« Bandit ! Voyou ! Voleur ! Chenapan !
Qu'est-ce que c'est que ces hurlements
Bandit ! Voyou ! Voleur ! Chenapan !
C'est la meute des honnêtes gens
Qui fait la chasse à l'enfant »
Presque un siècle a passé depuis la mutinerie des enfants bagnards de Belle-Île-en-Mer, racontée par Jacques Prévert dans son célèbre poème. Depuis, beaucoup de choses ont heureusement changé ; la protection judiciaire de la jeunesse s'est en grande partie construite, avec l'ordonnance de 1945, contre ce qui prévalait une décennie plus tôt. Pourtant un siècle plus tard, à chaque fait divers, à chaque drame impliquant des mineurs délinquants, une même meute virtuelle – « les gendarmes, les touristes, les rentiers, les artistes » – , aiguillonnée par des responsables politiques et médiatiques, se lance dans une surenchère répressive.

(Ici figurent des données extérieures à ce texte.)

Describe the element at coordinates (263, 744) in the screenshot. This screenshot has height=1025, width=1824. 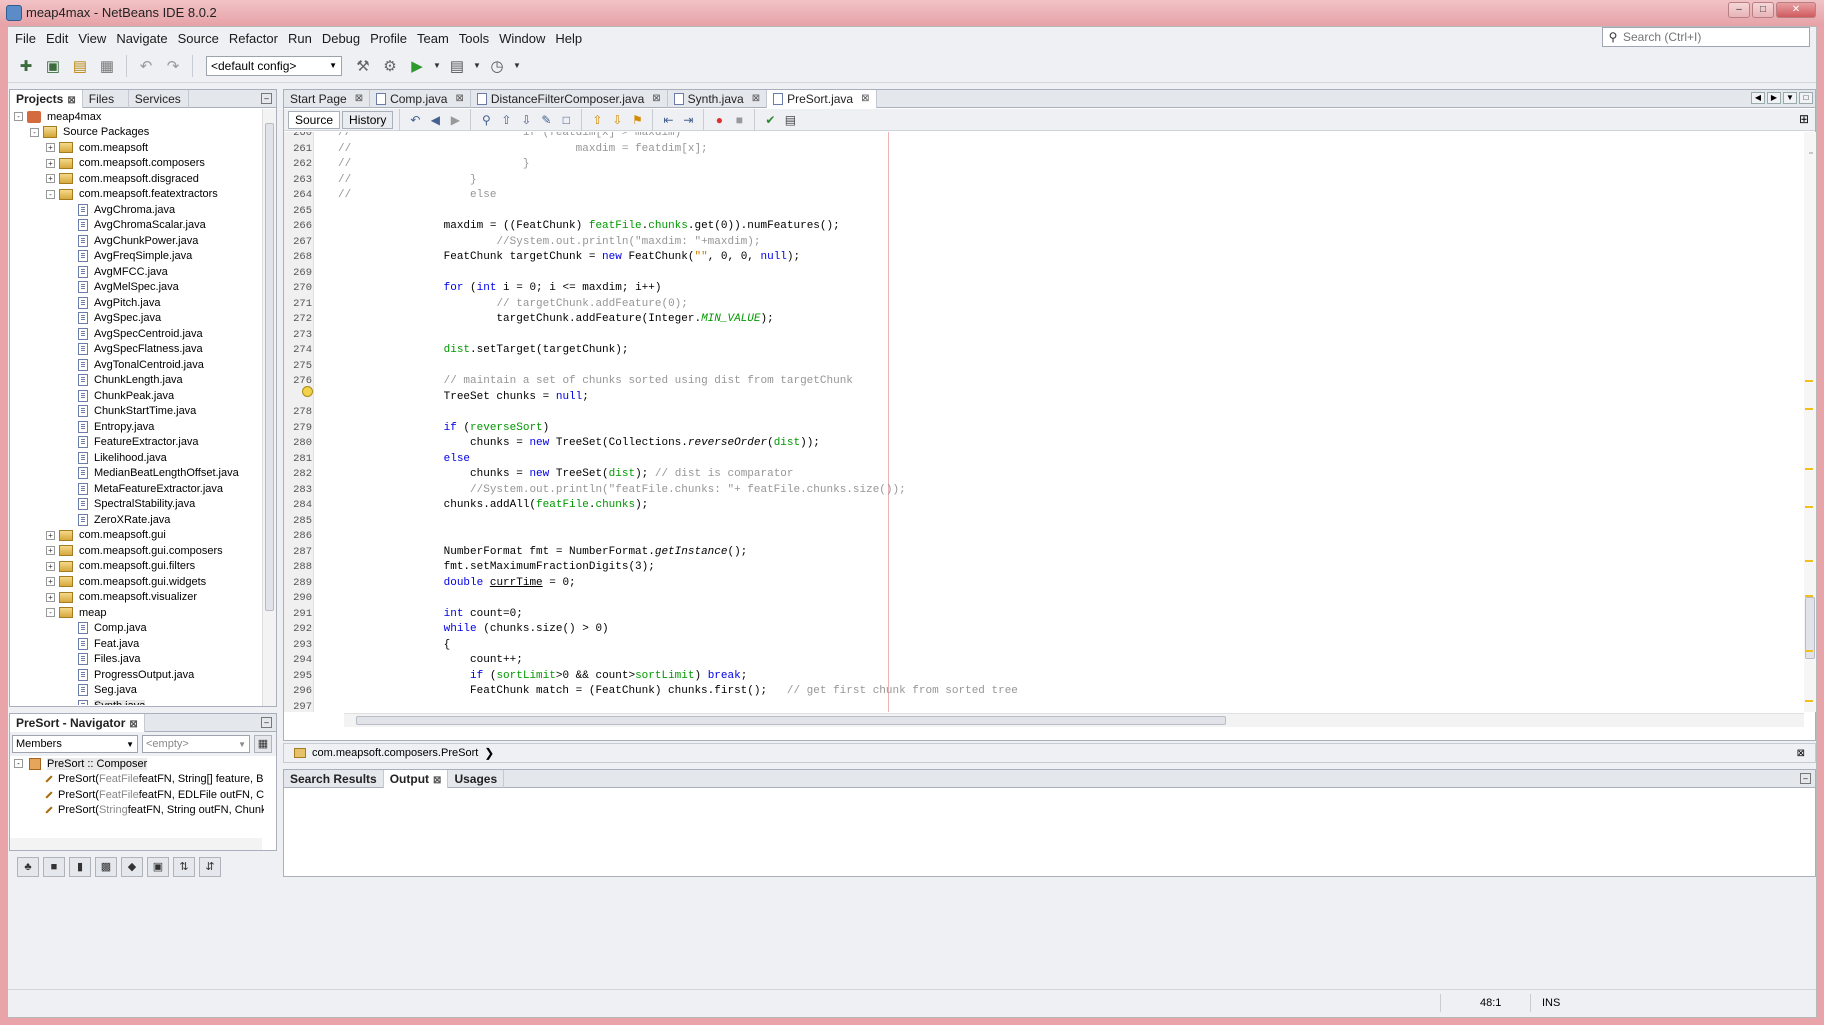
I see `navigator-options-icon: ▦` at that location.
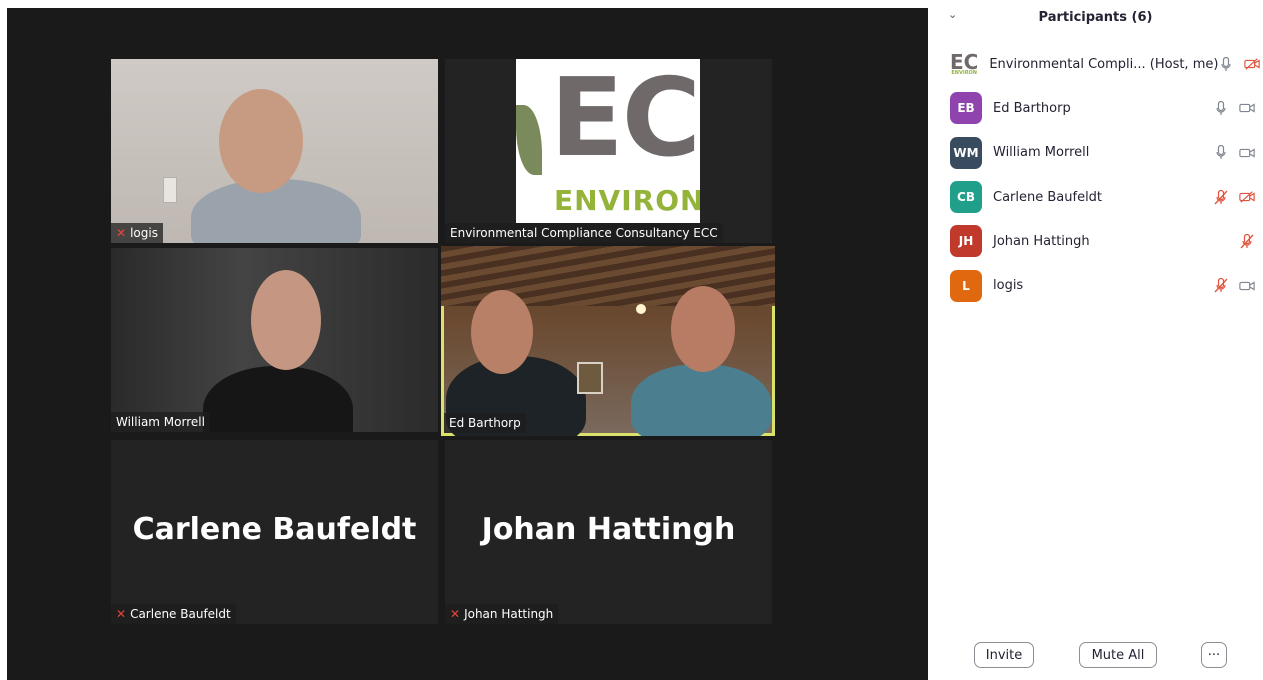 Image resolution: width=1263 pixels, height=680 pixels. What do you see at coordinates (608, 341) in the screenshot?
I see `video-tile-ed-barthorp: Ed Barthorp` at bounding box center [608, 341].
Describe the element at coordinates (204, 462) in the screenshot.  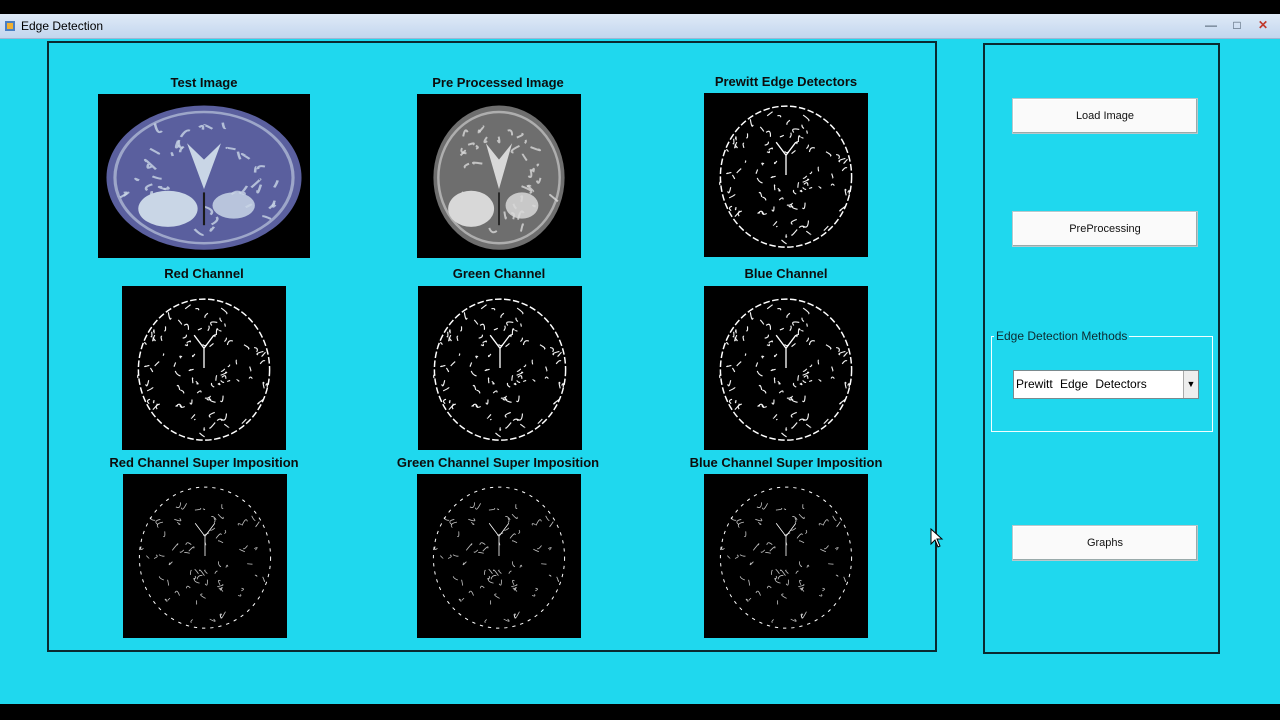
I see `image-title: Red Channel Super Imposition` at that location.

Or l'enfance délinquante est d'abord une enfance en danger et la protection de l'enfance et de la jeunesse est notoirement défaillante. Un enfant sur cinq vit sous le seuil de pauvreté, soit près de 3 millions ; ce chiffre n'a pas baissé depuis dix ans et risque d'augmenter massivement dans les prochains mois. Au moins 75 000 enfants sont victimes de mauvais traitements chaque année ; un enfant meurt tous les cinq jours sous les coups de ses parents ; 165 000 sont victimes de viols ou de violences sexuelles chaque année. Ces violences concernent tous les milieux sociaux.
Dans de nombreux départements, comme en Indre-et-Loire où il faut attendre quatorze mois pour qu'un enfant en danger soit protégé, l'aide sociale à l'enfance est sursollicitée et sous-financée. Un SDF sur quatre est un ancien enfant placé ; 30 % des moins de 30 ans utilisant des services d'hébergement temporaire et de restauration gratuite sont des anciens et des anciennes de l'ASE – aide sociale à l'enfance. Or, alors que les moyens de l'aide sociale et de l'accompagnement restent insuffisants, les professionnels de la protection de la jeunesse déplorent toujours plus de répression et toujours moins d'éducation en matière judiciaire. Dans la tribune signée en décembre dernier par plus de 200 d'entre eux, ils appellent les parlementaires à ne pas céder au simulacre de débat parlementaire que représente ce texte, aussi inutile que dangereux.